Software developer

NSWC Dahlgren Division Recognizes Software Developer Helen Roehm in Honor of National American Indian Heritage Month

Family. Tradition. Culture. For Helen Roehm, these are not just words but fundamental concepts for a fulfilling life. Professionally, Roehm helps foster a diverse cultural atmosphere while enhancing the workplace at Naval Surface Warfare Center Dahlgren Division (NSWCDD) through his talents and team interaction.

Roehm is the NSWCDD Highlighted Employee for American Indian National Heritage Month.

Roehm earned a bachelor’s degree in mathematics from Bowie State University and began a teaching career soon after. She joined NSWCDD in May 2020 during the COVID-19 pandemic. “It was quite an adjustment moving from the classroom to the war center work environment, but the people here at Dahlgren made this process feel effortless and welcoming,” Roehm recalled during a recent conversation. Roehm is currently pursuing a master’s degree in computer science at Virginia Commonwealth University.

As a former math teacher, Roehm instilled valuable lessons in her students and demonstrated her passion for science and math every day in the classroom. Likewise, Roehm shares his expert knowledge with his NSWCDD team and nurtures an environment to develop more innovative technologies. “I really appreciate the work I do and being part of the mission that supports the fighter.”

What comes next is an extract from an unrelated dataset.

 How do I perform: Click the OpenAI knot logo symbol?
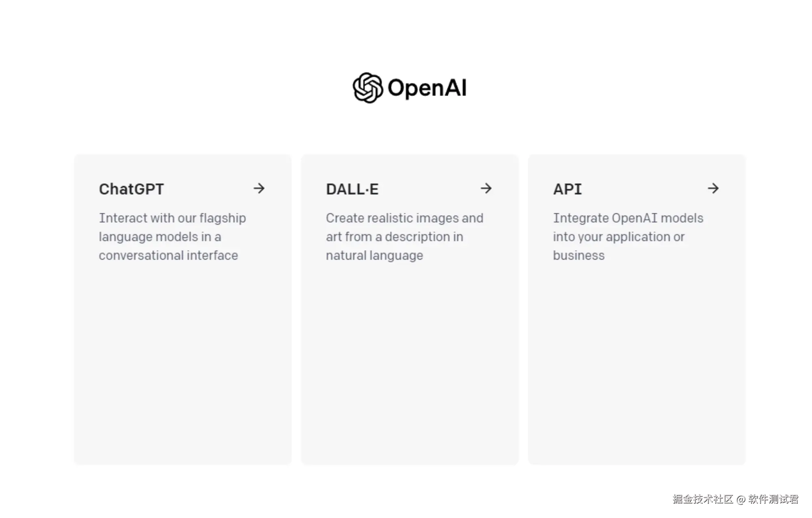point(367,88)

In his current role as a Systems Software Developer and Agile Coach within the Directed Energy Systems Software branch, Roehm supports several programs such as the Laser Weapons Combat System for the Aurora Software Foundry. She also serves as a group leader and mentor, for which she has received recognition and accolades highlighting her work and services.

Roehm’s passion for science and math extends to his personal life, actively promoting STEM-related programs within various youth organizations.

As an observant member of the Bad River Chippewa Tribe located in Odanah, Wisconsin, Roehm devotes his time and energy to teaching Native American traditions and culture throughout his community. “I believe it is essential to continue to promote, encourage and be involved in teaching and maintaining the traditions of our history,” Roehm said. “Knowing who we were helps determine who we are now and who we want to be in the future. It affects all areas of our lives.”